* **What you are asked to do**
Take the entries below and give them back exactly. Leave out nothing.

[[ Source material, beginning ]]

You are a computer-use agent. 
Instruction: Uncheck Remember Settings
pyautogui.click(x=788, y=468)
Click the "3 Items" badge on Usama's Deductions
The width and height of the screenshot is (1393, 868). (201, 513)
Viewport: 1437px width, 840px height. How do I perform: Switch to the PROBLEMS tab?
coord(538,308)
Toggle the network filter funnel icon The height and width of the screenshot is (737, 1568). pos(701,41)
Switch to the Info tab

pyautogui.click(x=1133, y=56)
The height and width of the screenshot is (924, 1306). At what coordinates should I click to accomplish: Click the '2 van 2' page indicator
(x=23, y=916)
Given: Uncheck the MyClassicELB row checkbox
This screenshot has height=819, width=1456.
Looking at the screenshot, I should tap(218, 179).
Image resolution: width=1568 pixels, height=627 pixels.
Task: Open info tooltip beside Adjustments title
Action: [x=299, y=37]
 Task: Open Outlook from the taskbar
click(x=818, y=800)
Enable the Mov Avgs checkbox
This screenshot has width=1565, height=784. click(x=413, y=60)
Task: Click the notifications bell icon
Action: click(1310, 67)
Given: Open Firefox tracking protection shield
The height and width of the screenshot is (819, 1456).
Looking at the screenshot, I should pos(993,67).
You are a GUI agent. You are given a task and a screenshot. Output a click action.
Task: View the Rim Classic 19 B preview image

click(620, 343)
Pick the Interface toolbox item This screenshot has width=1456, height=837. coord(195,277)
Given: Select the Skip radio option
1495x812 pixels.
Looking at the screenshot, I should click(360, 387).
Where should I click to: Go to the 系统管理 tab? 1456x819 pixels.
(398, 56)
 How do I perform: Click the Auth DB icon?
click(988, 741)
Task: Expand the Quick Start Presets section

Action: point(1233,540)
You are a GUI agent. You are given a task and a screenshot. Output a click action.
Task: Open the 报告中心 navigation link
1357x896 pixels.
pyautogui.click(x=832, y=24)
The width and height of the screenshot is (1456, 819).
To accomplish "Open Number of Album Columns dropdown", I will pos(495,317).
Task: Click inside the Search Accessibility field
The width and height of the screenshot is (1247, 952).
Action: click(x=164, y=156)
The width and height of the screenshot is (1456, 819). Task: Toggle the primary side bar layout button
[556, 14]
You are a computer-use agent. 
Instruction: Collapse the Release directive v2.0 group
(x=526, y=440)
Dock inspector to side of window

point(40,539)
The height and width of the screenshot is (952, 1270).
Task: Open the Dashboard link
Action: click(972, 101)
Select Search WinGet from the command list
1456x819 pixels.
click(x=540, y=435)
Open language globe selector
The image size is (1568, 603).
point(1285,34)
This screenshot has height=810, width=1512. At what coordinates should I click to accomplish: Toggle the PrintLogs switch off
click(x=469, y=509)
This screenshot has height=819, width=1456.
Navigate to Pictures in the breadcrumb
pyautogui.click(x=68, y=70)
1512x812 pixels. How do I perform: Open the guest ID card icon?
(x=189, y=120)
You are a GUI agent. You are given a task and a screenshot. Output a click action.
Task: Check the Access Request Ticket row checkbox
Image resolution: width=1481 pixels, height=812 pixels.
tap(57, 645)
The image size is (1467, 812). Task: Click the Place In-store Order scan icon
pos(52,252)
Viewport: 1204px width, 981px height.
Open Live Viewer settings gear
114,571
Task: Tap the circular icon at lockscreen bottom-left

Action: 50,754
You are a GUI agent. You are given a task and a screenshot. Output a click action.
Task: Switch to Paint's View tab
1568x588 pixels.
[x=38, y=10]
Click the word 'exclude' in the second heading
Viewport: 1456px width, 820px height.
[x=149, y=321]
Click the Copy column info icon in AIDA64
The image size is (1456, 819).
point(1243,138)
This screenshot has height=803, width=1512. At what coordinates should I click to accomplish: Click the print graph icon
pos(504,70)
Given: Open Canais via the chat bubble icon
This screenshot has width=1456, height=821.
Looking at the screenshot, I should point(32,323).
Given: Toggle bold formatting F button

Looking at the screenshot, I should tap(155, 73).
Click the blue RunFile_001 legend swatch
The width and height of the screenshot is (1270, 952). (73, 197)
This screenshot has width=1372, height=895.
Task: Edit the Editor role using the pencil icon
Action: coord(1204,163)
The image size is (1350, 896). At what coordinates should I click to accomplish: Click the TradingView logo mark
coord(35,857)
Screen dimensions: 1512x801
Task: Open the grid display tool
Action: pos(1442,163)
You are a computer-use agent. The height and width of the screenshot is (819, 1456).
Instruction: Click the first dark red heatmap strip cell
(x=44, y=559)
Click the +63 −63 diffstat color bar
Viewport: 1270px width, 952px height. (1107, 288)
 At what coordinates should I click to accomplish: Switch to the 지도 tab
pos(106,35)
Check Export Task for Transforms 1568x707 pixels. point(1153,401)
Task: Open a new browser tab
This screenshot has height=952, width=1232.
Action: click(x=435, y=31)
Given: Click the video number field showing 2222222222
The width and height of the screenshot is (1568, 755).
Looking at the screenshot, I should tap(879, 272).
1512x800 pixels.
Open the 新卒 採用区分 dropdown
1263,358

[[ Source material, end ]]

* **Task output**
You are a computer-use agent. 
Instruction: Uncheck Remember Settings
pyautogui.click(x=788, y=468)
Click the "3 Items" badge on Usama's Deductions
The width and height of the screenshot is (1393, 868). (201, 513)
Viewport: 1437px width, 840px height. How do I perform: Switch to the PROBLEMS tab?
coord(538,308)
Toggle the network filter funnel icon The height and width of the screenshot is (737, 1568). pos(701,41)
Switch to the Info tab

pyautogui.click(x=1133, y=56)
The height and width of the screenshot is (924, 1306). At what coordinates should I click to accomplish: Click the '2 van 2' page indicator
(x=23, y=916)
Given: Uncheck the MyClassicELB row checkbox
This screenshot has height=819, width=1456.
Looking at the screenshot, I should tap(218, 179).
Image resolution: width=1568 pixels, height=627 pixels.
Task: Open info tooltip beside Adjustments title
Action: [x=299, y=37]
 Task: Open Outlook from the taskbar
click(x=818, y=800)
Enable the Mov Avgs checkbox
This screenshot has width=1565, height=784. click(x=413, y=60)
Task: Click the notifications bell icon
Action: click(1310, 67)
Given: Open Firefox tracking protection shield
The height and width of the screenshot is (819, 1456).
Looking at the screenshot, I should pos(993,67).
You are a GUI agent. You are given a task and a screenshot. Output a click action.
Task: View the Rim Classic 19 B preview image

click(620, 343)
Pick the Interface toolbox item This screenshot has width=1456, height=837. coord(195,277)
Given: Select the Skip radio option
1495x812 pixels.
Looking at the screenshot, I should click(360, 387).
Where should I click to: Go to the 系统管理 tab? 1456x819 pixels.
(398, 56)
 How do I perform: Click the Auth DB icon?
click(988, 741)
Task: Expand the Quick Start Presets section

Action: point(1233,540)
You are a GUI agent. You are given a task and a screenshot. Output a click action.
Task: Open the 报告中心 navigation link
1357x896 pixels.
pyautogui.click(x=832, y=24)
The width and height of the screenshot is (1456, 819).
To accomplish "Open Number of Album Columns dropdown", I will pos(495,317).
Task: Click inside the Search Accessibility field
The width and height of the screenshot is (1247, 952).
Action: click(x=164, y=156)
The width and height of the screenshot is (1456, 819). Task: Toggle the primary side bar layout button
[556, 14]
You are a computer-use agent. 
Instruction: Collapse the Release directive v2.0 group
(x=526, y=440)
Dock inspector to side of window

point(40,539)
The height and width of the screenshot is (952, 1270).
Task: Open the Dashboard link
Action: click(972, 101)
Select Search WinGet from the command list
1456x819 pixels.
click(x=540, y=435)
Open language globe selector
The image size is (1568, 603).
point(1285,34)
This screenshot has height=810, width=1512. At what coordinates should I click to accomplish: Toggle the PrintLogs switch off
click(x=469, y=509)
This screenshot has height=819, width=1456.
Navigate to Pictures in the breadcrumb
pyautogui.click(x=68, y=70)
1512x812 pixels. How do I perform: Open the guest ID card icon?
(x=189, y=120)
You are a GUI agent. You are given a task and a screenshot. Output a click action.
Task: Check the Access Request Ticket row checkbox
Image resolution: width=1481 pixels, height=812 pixels.
tap(57, 645)
The image size is (1467, 812). Task: Click the Place In-store Order scan icon
pos(52,252)
Viewport: 1204px width, 981px height.
Open Live Viewer settings gear
114,571
Task: Tap the circular icon at lockscreen bottom-left

Action: 50,754
You are a GUI agent. You are given a task and a screenshot. Output a click action.
Task: Switch to Paint's View tab
1568x588 pixels.
[x=38, y=10]
Click the word 'exclude' in the second heading
Viewport: 1456px width, 820px height.
[x=149, y=321]
Click the Copy column info icon in AIDA64
The image size is (1456, 819).
point(1243,138)
This screenshot has height=803, width=1512. At what coordinates should I click to accomplish: Click the print graph icon
pos(504,70)
Given: Open Canais via the chat bubble icon
This screenshot has width=1456, height=821.
Looking at the screenshot, I should point(32,323).
Given: Toggle bold formatting F button

Looking at the screenshot, I should tap(155, 73).
Click the blue RunFile_001 legend swatch
The width and height of the screenshot is (1270, 952). (73, 197)
This screenshot has width=1372, height=895.
Task: Edit the Editor role using the pencil icon
Action: coord(1204,163)
The image size is (1350, 896). At what coordinates should I click to accomplish: Click the TradingView logo mark
coord(35,857)
Screen dimensions: 1512x801
Task: Open the grid display tool
Action: pos(1442,163)
You are a computer-use agent. The height and width of the screenshot is (819, 1456).
Instruction: Click the first dark red heatmap strip cell
(x=44, y=559)
Click the +63 −63 diffstat color bar
Viewport: 1270px width, 952px height. (1107, 288)
 At what coordinates should I click to accomplish: Switch to the 지도 tab
pos(106,35)
Check Export Task for Transforms 1568x707 pixels. point(1153,401)
Task: Open a new browser tab
This screenshot has height=952, width=1232.
Action: click(x=435, y=31)
Given: Click the video number field showing 2222222222
The width and height of the screenshot is (1568, 755).
Looking at the screenshot, I should tap(879, 272).
1512x800 pixels.
Open the 新卒 採用区分 dropdown
1263,358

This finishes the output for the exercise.